Судороги страха молнией прошлись по рукам и ногам. Страхом был парализован и Питкин. Отважный охотник за лисами ткнул голову в мои колени и завалился на бок. По вздыбленной шерсти часто и мелко бегали волны нервного озноба. Геннадий, приподняв весла, озадаченно, с чуть побледневшим лицом смотрел на то, что было за моей спиной.
Я оглянулся. В пяти метрах от лодки из воды торчала разинутая пасть сивуча, и из этого обрамленного игольчатыми усами жерла все еще выгоняло шумную газовую струю.
Набрав свежего воздуха, сивуч скрылся в глубине. Питкин залаял, а мы, посмеиваясь над его запоздалым геройством, принялись обсуждать ситуацию, в которой могли оказаться, если бы сивуч вынырнул несколькими секундами раньше. Лодка была как раз на том месте, где всплыла эта громадина. Ну, а если бы?.. Черт же его знает, как там у него устроено. Мог бы и таранить. Почему-то казалось: распираемый отработанным воздухом сивуч несется из глубины незрячим.
Это происшествие заставило меня ближе присмотреться к нашим соседям. И к сивучам, и к другим обитателям Алаида. Пока только лисы сами напросились на знакомство. Хотя присутствие Питкина научило их осторожности, они не собирались покидать нас окончательно.
Дальше всех от лагеря держались бакланы. Черные, с гусиным размахом крыльев и вытянутыми, как у гусей, шеями они, казалось, строго следили за тем, чтобы не нарушать водной границы проходившей между заливом и открытым морем.

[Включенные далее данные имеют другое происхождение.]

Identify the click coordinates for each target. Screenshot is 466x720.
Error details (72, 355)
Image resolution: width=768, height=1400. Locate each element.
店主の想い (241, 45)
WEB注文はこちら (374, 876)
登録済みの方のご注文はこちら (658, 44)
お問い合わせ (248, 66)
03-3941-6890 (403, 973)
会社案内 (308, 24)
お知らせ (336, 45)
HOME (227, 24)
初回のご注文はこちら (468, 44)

Наблюдая за ними с берега, я думал, что бакланы боятся людей. Иначе бы с какой стати они промышляли в бурных волнах, когда тем же самым проще заниматься в тихом заливе?
Мое мнение переменилось после того, как мы стали плавать на резиновой лодке. Огибая камни мыса, мы, при желании, могли дотянуться до них веслом. Если в эти минуты на камнях сидели бакланы, они, как правило, не улетали. В том, как распрямлялись, становились еще длиннее их шеи, чувствовалось напряжение, готовность, не медля, взлететь. Но тем и ограничивалось их недоверие. Из этого я заключил: не страх заставляет бакланов добывать пищу, барахтаясь в волнах. В нашем заливе им нечего делать. Рыба здесь, может, и водится, но до нее не доберешься. Дно густо заросло водорослями. Пробившись сквозь толщу воды, они сплели на поверхности залива плотную сетку, в которой не то что баклан — сивуч запутается.
Шумно и по-утиному хлопотливо метались над заливом топорки — черные птицы из водоплавающих величиной чуть больше голубя. Их украшают огненно-яркие ножки и клювы. Собираясь садиться, топорок расправляет на широко растопыренных ножках все перепонки, и снизу кажется, что он обут в нарядные лапоточки.
Два топорка жили в пещерке над нашими палатками. Свое гнездо они устроили еще до того, как у подножья их скалы появился лагерь вулканологов. К людям пернатая парочка отнеслась с доверием, и не ошиблась.
Иногда топорки исчезали на весь день. А бывало, они могли несколько часов подряд сидеть неподвижно на выступе скалы, который был порогом их дома, и наблюдать за нами. Хотелось бы сказать, что наблюдали они с любопытством, но вид у них был какой-то уж чересчур угрюмый, вроде бы как обиженный. Вислые, с горбинкой, как у попугаев, клювы, занимавшие большую часть головы казалось, только подчеркивали всегдашнюю унылость наших соседей.